It is not a secret that while processors, memories and peripherals have constantly increased their speed (sometime in a more then linear manner), the commons storage subsystems where constantly lagging behind the other components.
This is hardly a surprise, considering that the great majority of the commons permanent data storage systems are based on mechanical (rather than electronic) devices. This mechanical nature intrinsically mean that these devices are way slower than processors and other electronic devices. For example, consider the probably most common storage media: the hard disks. While these devices have grown in capacity and offer an outstanding space/cost ratio (today you can buy an high-quality 2 TB disk for less than 200€, while 10 years ago you had to pay about the same money for a 20 GB disk) their speed evolved with a much, much lower rate. This is indeed due to the fact that these mechanical devices have two moving parts: the rotating platters (activated by an electric motor) and the heads (moved around by an actuator).
So, while high capacity guarantee you high sequential read and write speed (because the platter's areal density was improved tremendously over time), random read and write speed are only a little fractions of the maximum theoretical speed and are only a little better than those of a 10 years old disk. At the same time these moving parts also imply that hard disk are prone to fault with an order of magnitude (or more) greater that other pure electronic parts.
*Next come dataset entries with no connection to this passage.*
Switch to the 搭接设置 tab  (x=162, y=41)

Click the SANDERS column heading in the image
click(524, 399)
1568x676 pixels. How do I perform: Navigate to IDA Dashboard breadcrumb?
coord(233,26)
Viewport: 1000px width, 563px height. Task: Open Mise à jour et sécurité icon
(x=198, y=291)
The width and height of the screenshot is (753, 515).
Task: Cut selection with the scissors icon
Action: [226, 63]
The combination of slow speed and high fault rate induce some specialists at University on California to create, in 1987, the specifications of the RAID system. The term RAID stand for “Redundant array of inexpensive disk” and, by using multiple physical disks to create a single, virtual disk (a RAID array), it improve speed and/or it lower the possibility of data loss. For more details about RAID's story, please visit this Wikipedia link: http://en.wikipedia.org/wiki/RAID
While in origin these RAID array where controlled by a dedicated hardware piece (the RAID controller), today most operating system can directly control the RAID array. In this case, we have a software raid setup: the controller's role is assumed by a dedicated software driver that manage the single disks. Sure, an hardware-based RAID controller can often guarantee greater performances (given that it has a powerful processor and dedicated RAM to use as disk cache) but hey – it costs! In contrast, the software raid setup costs you anything more that the disks. So, software RAID are commonly used in low-end server installation, where costs is of utmost importance.
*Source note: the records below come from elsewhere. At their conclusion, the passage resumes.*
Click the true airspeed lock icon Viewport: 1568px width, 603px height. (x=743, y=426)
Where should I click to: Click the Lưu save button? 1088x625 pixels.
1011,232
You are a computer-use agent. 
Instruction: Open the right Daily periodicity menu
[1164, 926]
The RAID array can be configured in very different manner, depending on the number of disks and on the finalities of the array. The RAID layout greatly affect its performances and its resilience to data loss, so it is of great importance to understand the pros and cons of each common RAID layout, from both the performance and data loss standpoints. In this article I will try to cover the most commonly used software RAID setup in the Linux environment., in order to provide you with some indications on which layout performs better. However, it is useless to have a very fast storage subsystem that also had a very high possibility to lose all your data. So, before performance results, data loss resilience will be discussed in the recaps of the various RAID levels.